* Required work:
The word to look for is "gear". Report every line of the entries below that has it.

* Raw data:
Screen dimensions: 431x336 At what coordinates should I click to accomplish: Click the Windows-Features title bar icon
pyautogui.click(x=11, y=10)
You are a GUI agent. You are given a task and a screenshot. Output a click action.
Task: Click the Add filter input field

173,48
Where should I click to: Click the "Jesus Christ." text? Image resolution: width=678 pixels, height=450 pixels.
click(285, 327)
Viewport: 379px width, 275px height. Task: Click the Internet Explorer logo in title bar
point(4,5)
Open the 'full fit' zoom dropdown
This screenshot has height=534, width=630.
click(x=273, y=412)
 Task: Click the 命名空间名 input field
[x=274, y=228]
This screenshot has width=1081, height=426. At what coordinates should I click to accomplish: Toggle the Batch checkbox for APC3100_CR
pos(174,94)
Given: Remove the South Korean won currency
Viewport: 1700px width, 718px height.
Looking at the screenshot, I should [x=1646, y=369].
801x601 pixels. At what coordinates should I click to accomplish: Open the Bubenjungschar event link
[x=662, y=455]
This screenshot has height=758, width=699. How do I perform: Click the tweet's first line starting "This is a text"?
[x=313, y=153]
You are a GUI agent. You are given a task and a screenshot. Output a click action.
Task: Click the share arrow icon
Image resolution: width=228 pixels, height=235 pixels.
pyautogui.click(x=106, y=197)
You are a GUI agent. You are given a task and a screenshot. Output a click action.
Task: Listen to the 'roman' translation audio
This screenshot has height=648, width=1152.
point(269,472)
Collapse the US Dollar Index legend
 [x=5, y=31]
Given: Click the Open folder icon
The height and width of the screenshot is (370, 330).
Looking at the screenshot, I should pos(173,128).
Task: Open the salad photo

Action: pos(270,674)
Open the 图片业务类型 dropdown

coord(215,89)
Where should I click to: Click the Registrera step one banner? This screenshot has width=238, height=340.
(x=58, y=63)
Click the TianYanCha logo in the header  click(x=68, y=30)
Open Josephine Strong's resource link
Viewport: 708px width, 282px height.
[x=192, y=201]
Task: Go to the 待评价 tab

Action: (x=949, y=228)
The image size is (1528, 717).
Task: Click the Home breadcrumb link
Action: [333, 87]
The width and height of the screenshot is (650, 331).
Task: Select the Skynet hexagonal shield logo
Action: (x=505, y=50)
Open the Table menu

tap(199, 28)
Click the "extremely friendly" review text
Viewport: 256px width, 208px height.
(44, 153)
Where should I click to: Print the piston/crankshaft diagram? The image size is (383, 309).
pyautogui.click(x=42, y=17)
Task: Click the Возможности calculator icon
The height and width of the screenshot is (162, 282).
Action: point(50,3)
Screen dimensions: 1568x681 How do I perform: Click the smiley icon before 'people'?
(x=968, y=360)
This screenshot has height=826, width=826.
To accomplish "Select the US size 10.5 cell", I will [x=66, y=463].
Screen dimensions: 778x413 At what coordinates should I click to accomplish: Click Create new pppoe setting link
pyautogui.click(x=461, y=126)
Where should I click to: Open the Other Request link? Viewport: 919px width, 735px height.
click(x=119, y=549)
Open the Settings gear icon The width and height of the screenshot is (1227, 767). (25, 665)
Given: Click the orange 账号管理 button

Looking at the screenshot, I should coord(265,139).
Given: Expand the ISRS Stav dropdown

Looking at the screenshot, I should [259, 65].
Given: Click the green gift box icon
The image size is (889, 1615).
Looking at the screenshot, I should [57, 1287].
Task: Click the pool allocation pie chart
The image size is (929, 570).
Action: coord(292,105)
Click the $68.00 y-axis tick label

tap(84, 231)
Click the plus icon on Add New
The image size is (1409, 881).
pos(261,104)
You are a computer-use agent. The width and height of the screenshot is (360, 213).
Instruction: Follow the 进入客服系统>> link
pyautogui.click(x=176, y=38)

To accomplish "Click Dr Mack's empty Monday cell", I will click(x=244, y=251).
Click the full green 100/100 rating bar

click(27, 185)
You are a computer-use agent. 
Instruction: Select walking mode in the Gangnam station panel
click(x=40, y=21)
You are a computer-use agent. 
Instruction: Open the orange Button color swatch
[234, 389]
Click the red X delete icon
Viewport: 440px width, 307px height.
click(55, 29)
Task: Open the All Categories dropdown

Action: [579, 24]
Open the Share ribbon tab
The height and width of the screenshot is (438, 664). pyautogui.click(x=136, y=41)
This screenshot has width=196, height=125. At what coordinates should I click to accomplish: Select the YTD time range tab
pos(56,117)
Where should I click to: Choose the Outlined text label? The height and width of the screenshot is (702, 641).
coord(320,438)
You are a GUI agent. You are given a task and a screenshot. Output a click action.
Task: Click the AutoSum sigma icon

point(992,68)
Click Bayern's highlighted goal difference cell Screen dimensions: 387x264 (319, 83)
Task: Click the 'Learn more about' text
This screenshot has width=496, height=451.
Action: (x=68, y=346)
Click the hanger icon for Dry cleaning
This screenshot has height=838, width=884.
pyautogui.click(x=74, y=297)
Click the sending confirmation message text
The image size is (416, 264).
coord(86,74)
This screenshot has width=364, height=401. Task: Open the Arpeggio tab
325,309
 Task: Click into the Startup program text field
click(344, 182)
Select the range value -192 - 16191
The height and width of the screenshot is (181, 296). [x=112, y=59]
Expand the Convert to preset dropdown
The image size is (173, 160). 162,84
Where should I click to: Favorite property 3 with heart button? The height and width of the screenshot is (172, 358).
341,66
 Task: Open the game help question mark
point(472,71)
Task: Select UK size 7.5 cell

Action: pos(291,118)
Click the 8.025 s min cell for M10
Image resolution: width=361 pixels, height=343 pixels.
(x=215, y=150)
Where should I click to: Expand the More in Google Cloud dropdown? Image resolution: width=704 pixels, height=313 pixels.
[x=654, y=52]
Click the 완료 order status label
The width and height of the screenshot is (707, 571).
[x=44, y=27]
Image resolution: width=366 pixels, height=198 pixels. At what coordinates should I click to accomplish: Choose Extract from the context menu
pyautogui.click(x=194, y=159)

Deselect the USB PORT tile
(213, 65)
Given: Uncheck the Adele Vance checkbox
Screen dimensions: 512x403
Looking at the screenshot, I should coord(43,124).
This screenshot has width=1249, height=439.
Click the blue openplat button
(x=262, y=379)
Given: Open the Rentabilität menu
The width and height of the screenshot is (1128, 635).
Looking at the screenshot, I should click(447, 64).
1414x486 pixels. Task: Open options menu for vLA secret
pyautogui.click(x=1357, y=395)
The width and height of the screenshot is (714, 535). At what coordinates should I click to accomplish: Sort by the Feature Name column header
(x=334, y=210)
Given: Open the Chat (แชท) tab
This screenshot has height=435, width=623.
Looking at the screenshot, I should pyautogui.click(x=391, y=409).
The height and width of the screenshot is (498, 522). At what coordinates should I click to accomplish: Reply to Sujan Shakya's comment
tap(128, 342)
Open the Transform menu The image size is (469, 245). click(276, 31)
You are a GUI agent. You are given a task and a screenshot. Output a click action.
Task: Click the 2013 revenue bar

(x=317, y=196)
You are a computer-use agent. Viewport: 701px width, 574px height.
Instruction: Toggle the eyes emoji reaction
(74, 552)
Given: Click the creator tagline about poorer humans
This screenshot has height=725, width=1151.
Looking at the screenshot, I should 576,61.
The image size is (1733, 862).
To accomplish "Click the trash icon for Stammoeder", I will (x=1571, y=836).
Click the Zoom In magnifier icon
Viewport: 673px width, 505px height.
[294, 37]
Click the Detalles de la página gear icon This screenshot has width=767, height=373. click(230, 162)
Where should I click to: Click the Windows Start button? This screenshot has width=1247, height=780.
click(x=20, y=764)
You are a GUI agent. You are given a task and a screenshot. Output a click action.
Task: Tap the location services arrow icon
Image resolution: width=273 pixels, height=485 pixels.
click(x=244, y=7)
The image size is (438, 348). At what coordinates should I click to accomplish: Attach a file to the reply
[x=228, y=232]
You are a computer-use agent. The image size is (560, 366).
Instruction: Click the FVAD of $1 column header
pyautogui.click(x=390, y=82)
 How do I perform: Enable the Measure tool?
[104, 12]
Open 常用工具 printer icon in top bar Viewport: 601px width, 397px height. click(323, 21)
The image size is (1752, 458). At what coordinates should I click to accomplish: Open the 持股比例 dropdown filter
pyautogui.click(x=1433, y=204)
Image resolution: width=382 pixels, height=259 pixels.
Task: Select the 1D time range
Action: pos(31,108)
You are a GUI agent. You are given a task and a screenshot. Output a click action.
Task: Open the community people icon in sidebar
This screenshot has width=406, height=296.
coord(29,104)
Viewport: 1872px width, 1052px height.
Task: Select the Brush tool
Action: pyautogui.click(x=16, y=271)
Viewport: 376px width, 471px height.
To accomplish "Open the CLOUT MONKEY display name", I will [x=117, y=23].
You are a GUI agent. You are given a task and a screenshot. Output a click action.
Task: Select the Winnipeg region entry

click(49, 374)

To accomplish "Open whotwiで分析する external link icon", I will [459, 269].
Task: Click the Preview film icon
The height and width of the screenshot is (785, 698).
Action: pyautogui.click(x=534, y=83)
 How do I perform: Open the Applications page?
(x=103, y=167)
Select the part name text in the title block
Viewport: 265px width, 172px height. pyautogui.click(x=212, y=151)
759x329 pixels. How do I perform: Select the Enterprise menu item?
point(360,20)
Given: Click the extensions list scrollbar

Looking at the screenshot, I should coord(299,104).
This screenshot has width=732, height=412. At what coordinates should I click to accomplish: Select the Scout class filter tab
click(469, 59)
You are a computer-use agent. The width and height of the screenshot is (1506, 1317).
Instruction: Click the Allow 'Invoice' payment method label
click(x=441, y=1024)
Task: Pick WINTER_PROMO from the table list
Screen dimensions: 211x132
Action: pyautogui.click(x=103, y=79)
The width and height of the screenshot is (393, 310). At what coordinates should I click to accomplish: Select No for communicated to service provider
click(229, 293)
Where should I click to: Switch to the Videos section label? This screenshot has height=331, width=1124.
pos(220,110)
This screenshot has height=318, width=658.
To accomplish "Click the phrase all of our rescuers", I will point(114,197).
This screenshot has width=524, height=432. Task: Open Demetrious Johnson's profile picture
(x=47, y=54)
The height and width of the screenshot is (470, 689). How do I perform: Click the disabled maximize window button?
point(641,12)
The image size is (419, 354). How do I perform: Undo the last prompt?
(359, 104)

* Answer to this exercise:
Open the Settings gear icon The width and height of the screenshot is (1227, 767). (25, 665)
Click the Detalles de la página gear icon This screenshot has width=767, height=373. click(230, 162)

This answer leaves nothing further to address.